Tell us a little about where you moved to.
We moved to a suburb outside Manhattan and in the kind of place that in England we’d call the commuter belt. I don’t know if you say that in America but you know it’s that kind of 40-minute train ride from Manhattan. Before the move, we lived in a little apartment in New York but we sold it and bought a proper family house in the suburbs.
Your dream house?
Our dream house, yes.
How does the family feel about the house when they first moved in?
It’s a beautiful house and there’s a garden. We’re really excited and happy and the kids are happy to have a garden. It’s a dream house until it’s not.
What gives them the impression that the house isn’t what it seems to be?
The realtors never told us that there had been murders in the house before we bought it. Then there are footprints outside the house, like someone’s been watching us. It just gets very paranoid and tense. It feels like the house might be haunted or something. The neighbours are all acting very, very weirdly and also being unfriendly.
Tell us a little bit about some of the twists.
Almost at the beginning of the movie, you’ll find out that the person who had committed these murders was called Peter Ward and Will, my husband (Daniel Craig) is looking for him. It turns out that he is Peter Ward.
Any more interesting twists?
Yes, there are a lot more twists and turns that I can’t tell you. There’s a very, very big surprise and a twist that happens but I don’t want to spoil the film.
So Will’s reality crumbles after the discovery? Tell us a little bit about that and how that plays out.
When Will finds out that his name isn’t Will Itentin but Peter Ward, his whole identity is thrown into question. Who he is, who he thought he was and what he thought he was doing are falling apart. It’s a bizarre situation for somebody to be in. So it’s him trying to find out whether he is who he really is — that’s part of the twist.
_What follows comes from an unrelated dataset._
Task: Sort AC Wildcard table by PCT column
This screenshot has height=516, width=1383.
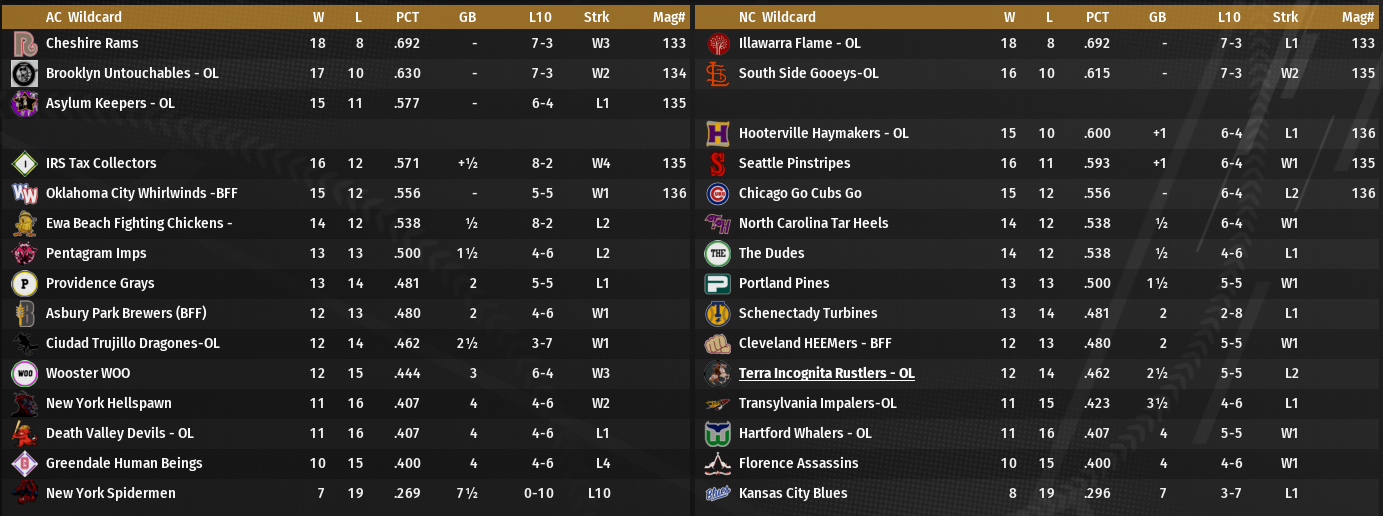Action: click(x=407, y=17)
And how does your reality crumble? How do you feel about it?
Well, I just think that my husband’s losing his mind and that he is becoming troubled. He’s a creative type so he has an overactive drive. I think he’s kind of getting lost in the book that he is writing, so I’m trying to take care of him. I think that he’s just feverish and therefore, very delusional.
As an audience, can I trust what I see with my own eyes when I’m watching Dream House?
I would say that when you’re watching Dream House you can’t really trust anything that you’re seeing until you know the truth about what’s really happening. It sort of unravels slowly … there’s this big twist near the beginning, but then the question is whether that’s reliable, whether that’s true. There’s another twist which I can’t share with you that kind of slowly unravels in different layers of truths and untruths. It’s a puzzle really.